Stored data
━━━━━━
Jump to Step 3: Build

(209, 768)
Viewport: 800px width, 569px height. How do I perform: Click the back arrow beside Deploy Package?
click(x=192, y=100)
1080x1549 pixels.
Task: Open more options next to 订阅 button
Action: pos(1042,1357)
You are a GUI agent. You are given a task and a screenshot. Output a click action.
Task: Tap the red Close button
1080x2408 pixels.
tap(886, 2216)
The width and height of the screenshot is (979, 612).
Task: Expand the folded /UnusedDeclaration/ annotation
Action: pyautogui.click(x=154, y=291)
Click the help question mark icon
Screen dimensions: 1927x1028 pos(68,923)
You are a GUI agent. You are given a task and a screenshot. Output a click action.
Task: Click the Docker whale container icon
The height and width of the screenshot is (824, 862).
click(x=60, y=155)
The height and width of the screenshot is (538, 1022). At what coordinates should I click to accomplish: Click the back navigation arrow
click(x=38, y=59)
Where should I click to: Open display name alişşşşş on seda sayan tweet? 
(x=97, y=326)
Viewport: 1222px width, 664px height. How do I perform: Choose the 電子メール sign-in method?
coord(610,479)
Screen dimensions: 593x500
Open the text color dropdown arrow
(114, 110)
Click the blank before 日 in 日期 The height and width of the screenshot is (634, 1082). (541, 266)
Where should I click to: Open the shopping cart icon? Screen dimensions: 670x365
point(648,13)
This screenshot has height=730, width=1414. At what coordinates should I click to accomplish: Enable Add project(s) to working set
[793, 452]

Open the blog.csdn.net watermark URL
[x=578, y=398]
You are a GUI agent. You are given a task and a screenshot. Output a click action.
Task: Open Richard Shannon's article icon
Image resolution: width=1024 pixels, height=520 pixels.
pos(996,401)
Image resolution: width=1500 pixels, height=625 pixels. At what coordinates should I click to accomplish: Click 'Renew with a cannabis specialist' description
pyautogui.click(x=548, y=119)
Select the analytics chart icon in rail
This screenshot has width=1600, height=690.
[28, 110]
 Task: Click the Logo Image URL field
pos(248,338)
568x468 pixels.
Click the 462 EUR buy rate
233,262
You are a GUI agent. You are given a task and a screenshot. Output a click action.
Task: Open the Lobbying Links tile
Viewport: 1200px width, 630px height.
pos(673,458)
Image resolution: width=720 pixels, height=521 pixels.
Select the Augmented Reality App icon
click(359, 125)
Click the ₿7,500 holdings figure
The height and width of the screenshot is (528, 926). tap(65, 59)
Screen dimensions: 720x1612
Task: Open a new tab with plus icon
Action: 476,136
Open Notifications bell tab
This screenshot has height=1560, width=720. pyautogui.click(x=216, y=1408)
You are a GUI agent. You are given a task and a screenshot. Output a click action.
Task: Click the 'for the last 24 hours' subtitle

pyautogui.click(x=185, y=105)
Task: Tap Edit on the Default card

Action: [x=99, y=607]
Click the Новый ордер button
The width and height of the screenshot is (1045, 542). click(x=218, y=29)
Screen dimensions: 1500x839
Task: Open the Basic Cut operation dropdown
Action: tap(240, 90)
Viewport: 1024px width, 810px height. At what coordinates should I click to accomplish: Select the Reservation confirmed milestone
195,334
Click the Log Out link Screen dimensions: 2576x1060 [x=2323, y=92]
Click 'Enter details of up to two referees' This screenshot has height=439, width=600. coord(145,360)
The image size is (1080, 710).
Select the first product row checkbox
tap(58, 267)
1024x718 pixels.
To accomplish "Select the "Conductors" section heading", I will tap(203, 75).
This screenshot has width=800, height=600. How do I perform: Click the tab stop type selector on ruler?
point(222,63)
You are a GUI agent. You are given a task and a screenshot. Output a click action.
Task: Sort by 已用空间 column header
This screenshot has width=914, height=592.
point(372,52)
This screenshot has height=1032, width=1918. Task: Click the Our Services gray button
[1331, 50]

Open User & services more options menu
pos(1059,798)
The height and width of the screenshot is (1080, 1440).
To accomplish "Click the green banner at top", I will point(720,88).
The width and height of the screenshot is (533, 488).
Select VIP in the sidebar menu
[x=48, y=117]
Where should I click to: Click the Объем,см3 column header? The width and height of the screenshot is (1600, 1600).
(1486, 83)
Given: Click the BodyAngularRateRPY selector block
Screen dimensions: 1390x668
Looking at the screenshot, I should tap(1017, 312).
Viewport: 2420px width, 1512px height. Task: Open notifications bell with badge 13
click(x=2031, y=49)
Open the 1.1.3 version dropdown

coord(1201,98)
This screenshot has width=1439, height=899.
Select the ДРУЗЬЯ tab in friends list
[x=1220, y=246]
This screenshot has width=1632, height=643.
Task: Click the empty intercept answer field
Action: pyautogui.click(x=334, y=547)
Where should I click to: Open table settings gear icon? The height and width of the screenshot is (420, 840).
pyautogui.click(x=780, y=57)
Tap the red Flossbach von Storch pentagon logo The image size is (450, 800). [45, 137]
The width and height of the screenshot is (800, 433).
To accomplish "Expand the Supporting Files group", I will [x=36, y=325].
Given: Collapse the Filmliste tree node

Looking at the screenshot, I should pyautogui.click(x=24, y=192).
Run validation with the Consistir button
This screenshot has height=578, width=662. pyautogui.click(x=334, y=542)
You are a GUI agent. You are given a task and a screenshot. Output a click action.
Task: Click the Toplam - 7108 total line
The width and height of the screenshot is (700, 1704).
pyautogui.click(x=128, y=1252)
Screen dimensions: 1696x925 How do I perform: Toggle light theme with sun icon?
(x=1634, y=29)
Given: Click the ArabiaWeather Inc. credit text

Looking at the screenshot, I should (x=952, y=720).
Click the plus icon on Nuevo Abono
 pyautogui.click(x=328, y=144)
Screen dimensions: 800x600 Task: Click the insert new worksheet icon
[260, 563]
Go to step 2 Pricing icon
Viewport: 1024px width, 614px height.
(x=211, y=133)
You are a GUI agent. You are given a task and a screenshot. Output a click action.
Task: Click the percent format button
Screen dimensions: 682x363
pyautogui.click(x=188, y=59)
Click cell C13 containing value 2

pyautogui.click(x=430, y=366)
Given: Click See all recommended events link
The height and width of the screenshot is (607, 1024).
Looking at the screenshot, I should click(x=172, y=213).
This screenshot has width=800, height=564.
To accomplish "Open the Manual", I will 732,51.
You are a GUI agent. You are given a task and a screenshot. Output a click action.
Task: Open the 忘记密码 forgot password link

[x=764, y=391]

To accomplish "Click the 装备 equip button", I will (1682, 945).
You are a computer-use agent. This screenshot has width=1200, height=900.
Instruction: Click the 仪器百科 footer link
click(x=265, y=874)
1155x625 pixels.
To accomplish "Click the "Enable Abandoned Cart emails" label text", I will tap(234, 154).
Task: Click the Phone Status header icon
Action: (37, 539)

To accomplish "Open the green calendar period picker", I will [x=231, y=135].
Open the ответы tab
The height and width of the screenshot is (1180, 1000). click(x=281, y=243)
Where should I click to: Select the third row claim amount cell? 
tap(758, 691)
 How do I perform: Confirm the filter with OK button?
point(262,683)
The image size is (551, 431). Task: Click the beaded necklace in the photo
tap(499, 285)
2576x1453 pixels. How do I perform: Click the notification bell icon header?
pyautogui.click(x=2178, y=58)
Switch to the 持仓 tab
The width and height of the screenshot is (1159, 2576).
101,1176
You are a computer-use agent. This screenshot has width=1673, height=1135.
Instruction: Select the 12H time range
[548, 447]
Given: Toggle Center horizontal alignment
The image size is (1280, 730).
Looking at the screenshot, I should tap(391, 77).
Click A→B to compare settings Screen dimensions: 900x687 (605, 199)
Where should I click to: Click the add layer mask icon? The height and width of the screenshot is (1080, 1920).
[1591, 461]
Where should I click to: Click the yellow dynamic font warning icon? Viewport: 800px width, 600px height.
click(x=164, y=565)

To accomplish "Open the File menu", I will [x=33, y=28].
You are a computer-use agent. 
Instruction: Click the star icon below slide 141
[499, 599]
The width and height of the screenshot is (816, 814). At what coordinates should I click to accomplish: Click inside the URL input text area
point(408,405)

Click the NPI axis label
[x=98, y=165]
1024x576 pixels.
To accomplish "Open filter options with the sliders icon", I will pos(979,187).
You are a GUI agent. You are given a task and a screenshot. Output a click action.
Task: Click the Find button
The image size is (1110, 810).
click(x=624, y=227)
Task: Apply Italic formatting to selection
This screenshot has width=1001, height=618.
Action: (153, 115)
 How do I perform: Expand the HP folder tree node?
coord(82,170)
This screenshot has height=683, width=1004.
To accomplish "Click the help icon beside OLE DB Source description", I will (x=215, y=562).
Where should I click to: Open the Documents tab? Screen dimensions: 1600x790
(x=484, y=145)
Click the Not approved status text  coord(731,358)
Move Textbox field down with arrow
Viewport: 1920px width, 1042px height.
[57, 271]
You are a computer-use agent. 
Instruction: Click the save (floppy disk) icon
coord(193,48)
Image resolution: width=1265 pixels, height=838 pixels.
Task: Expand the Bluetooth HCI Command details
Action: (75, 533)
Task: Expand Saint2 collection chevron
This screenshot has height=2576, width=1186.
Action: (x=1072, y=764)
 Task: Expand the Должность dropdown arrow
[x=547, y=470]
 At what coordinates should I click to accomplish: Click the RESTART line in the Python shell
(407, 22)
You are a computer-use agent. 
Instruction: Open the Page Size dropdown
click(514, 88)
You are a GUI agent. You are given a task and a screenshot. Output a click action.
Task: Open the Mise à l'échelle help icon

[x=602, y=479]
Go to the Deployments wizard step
━━━━━━
Action item:
An exact copy of the entries from the line containing "Click the Not approved" through the last line is the expected answer.

Solution to this exercise:
Click the Not approved status text  coord(731,358)
Move Textbox field down with arrow
Viewport: 1920px width, 1042px height.
[57, 271]
You are a computer-use agent. 
Instruction: Click the save (floppy disk) icon
coord(193,48)
Image resolution: width=1265 pixels, height=838 pixels.
Task: Expand the Bluetooth HCI Command details
Action: (75, 533)
Task: Expand Saint2 collection chevron
This screenshot has height=2576, width=1186.
Action: (x=1072, y=764)
 Task: Expand the Должность dropdown arrow
[x=547, y=470]
 At what coordinates should I click to accomplish: Click the RESTART line in the Python shell
(407, 22)
You are a computer-use agent. 
Instruction: Open the Page Size dropdown
click(514, 88)
You are a GUI agent. You are given a task and a screenshot. Output a click action.
Task: Open the Mise à l'échelle help icon

[x=602, y=479]
Go to the Deployments wizard step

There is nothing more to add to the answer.